From the Table 1 , we can observe that the block-circulant matrix-based framework results in very small accuracy degradation compared with the baseline model. More specifically, when the block size is 4 (4 × parameter reduction), there is no accuracy degradation compared with the corresponding baseline. When the block size is 8 (8 × parameter reduction), the accuracy degradation is negligible. When the block size is 16, the accuracy degradation is still only around 0.3%. We can conclude that the block-circulant matrix-based framework outperforms ESE in terms of model compression. This is because ESE achieves 8.9× parameter reduction (This parameter reduction does not account for the indices needed for indexing, which are at least one for each parameter in the network structure after pruning) with 0.3% accuracy degradation. In our experiment No.6 and No.7, we have more parameters reduced and better accuracies than ESE.

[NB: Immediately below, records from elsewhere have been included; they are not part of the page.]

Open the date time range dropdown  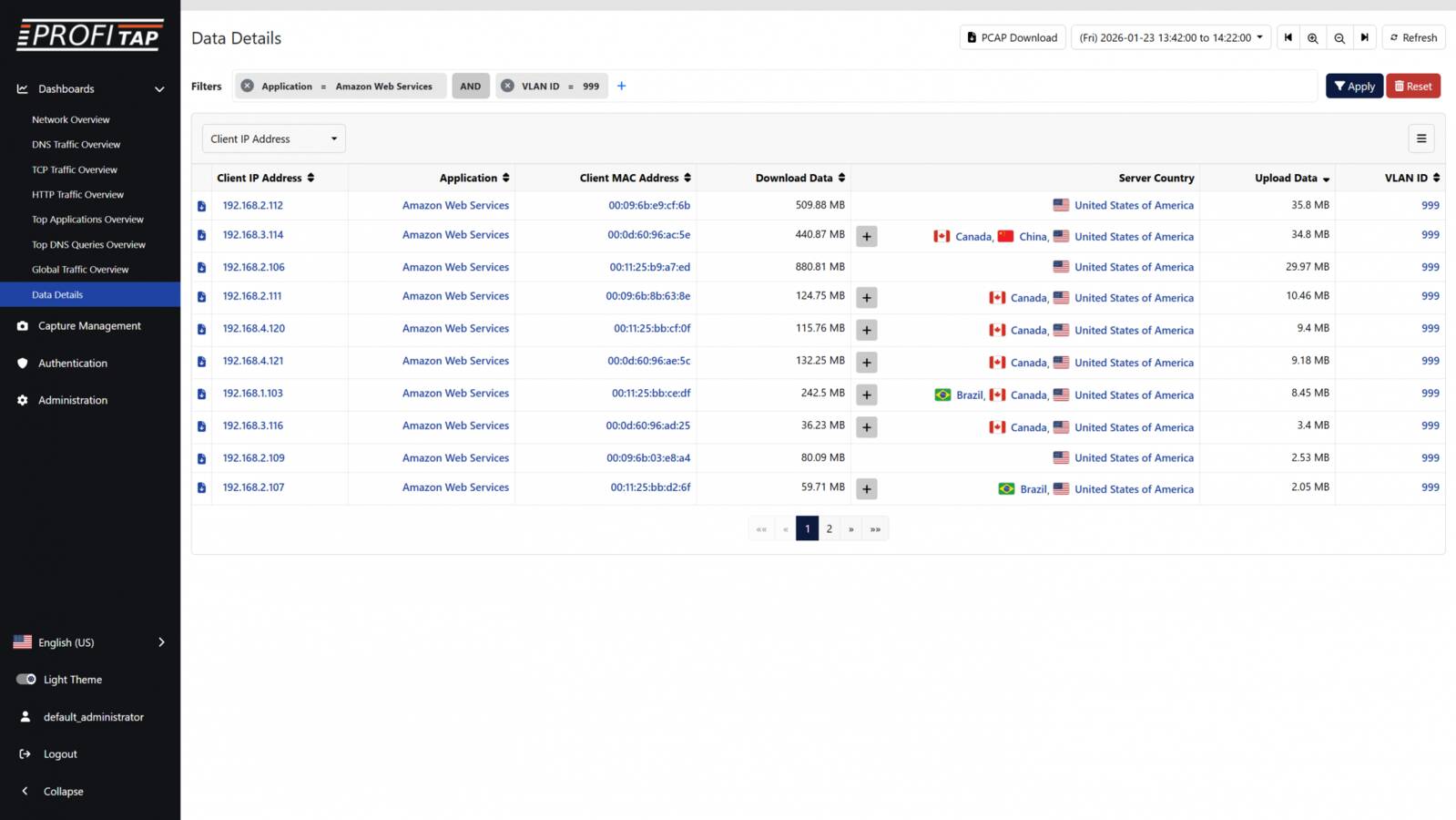coord(1170,38)

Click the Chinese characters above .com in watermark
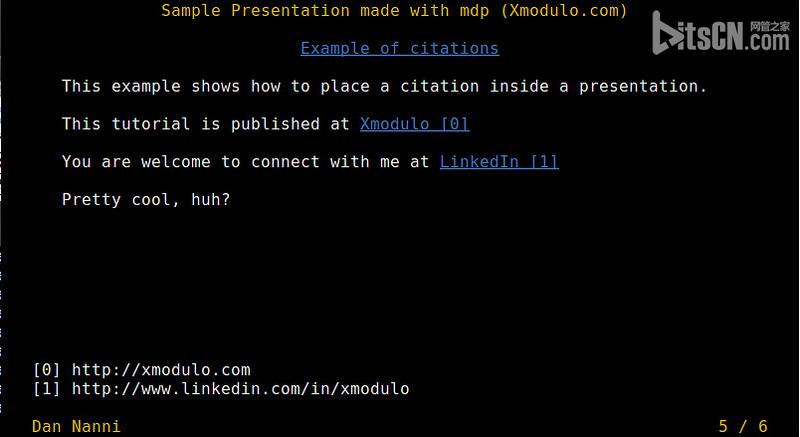pyautogui.click(x=769, y=27)
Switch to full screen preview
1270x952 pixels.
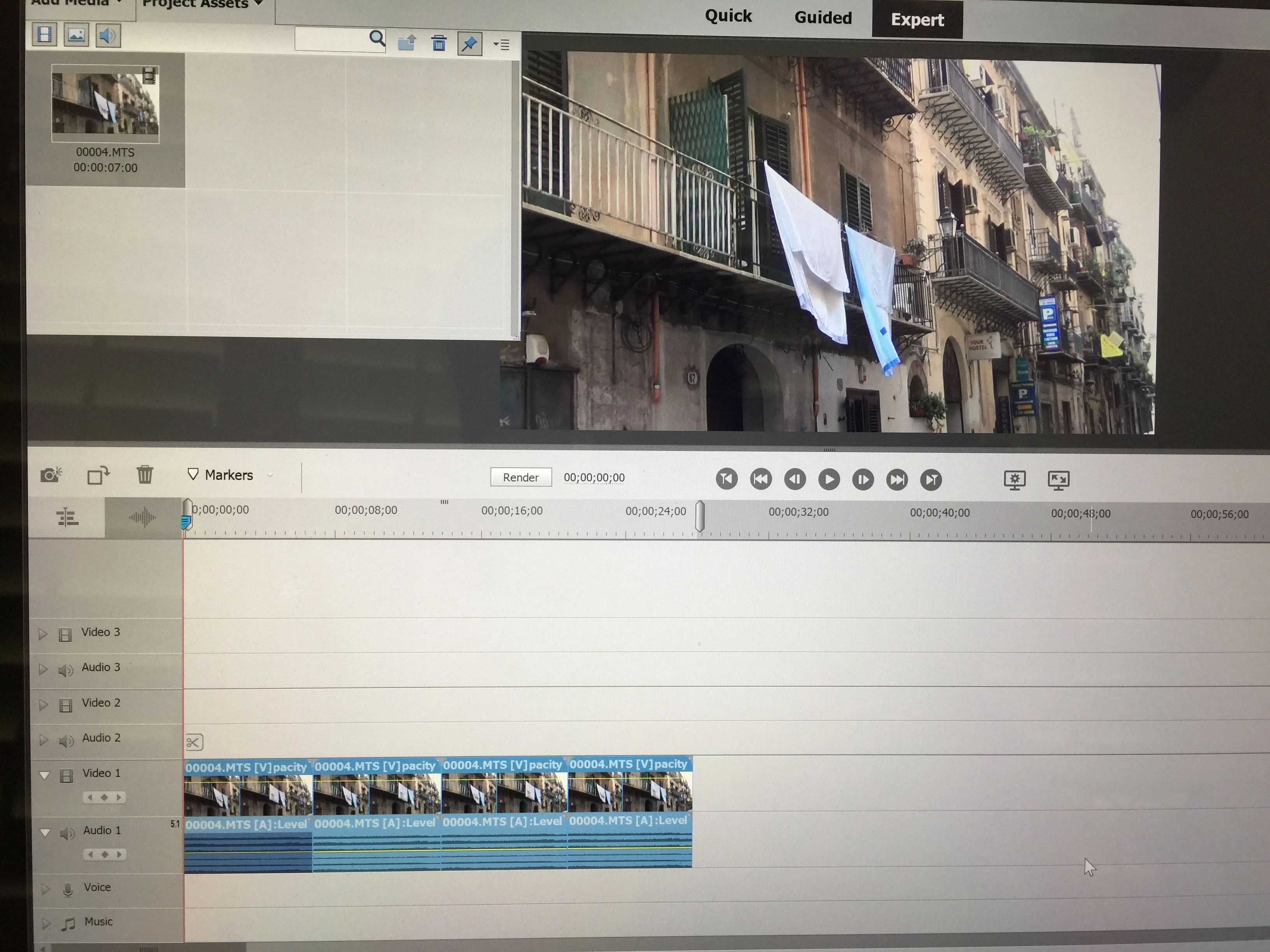coord(1058,480)
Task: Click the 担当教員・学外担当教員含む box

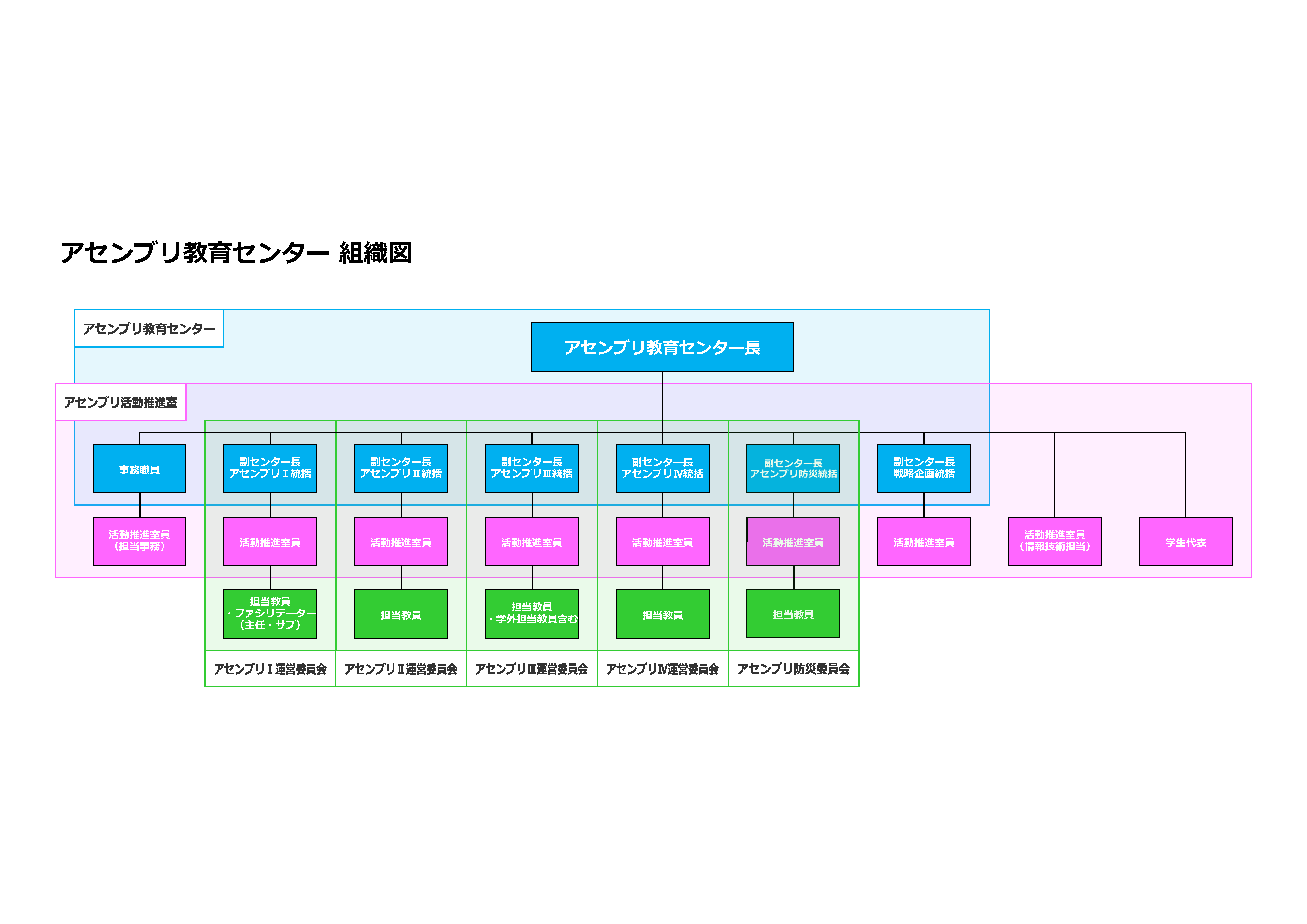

We observe in the hardware experimental results in Table 2 that the Frame Per Second(FPS) and energy efficiency gains are even more significant compared with ESE. As the regularity in our proposed framework architecture results in a high degree of parallelism. We use two FPGA platforms for evaluating the proposed Block-Circulant LSTM: Alpha Data's ADM-PCIE-7V3 and Xilinx KU060. The proposed model's FPGA implementation is operating at 200MHz on both platforms, which is configured to be the same as the prior work ESE Han et al. (2017) for fair comparisons. We both used 12bit fixed-point number to represent the values. We present a direct comparison between our block-circulant RNN and ESE with the same baseline LSTM model with layer size 1,024.
In the first case, the block size is 8 and the compression ratio is 7.9×. The comparison results, as shown in the first two columns of Table 2 , are both on the KU060 FPGA platform. We could observe that the our model achieves lower accuracy degradation compared with ESE (0.14% vs. 0.30%), demonstrating the effectiveness of the block-circulant framework in terms of accuracy. Meanwhile, we can observe that our model achieves 13.2× FPS improvement with a block size of 8, with an energy efficiency improvement of 23.4× using actual measurement results on the ADM-PCIE-7V3 board. It is necessary to note that, the manufacture process of XCKU060 FPGA is 20nm while the process of Virtex-7 is 28nm, which means the energy efficiency gain reported here is even conservative. In the second case, the block size is 16 and the compression ratio is 15.9×. Our model achieves similar accuracy but 24.5× FPS improvement and 35.7× energy efficiency improvement.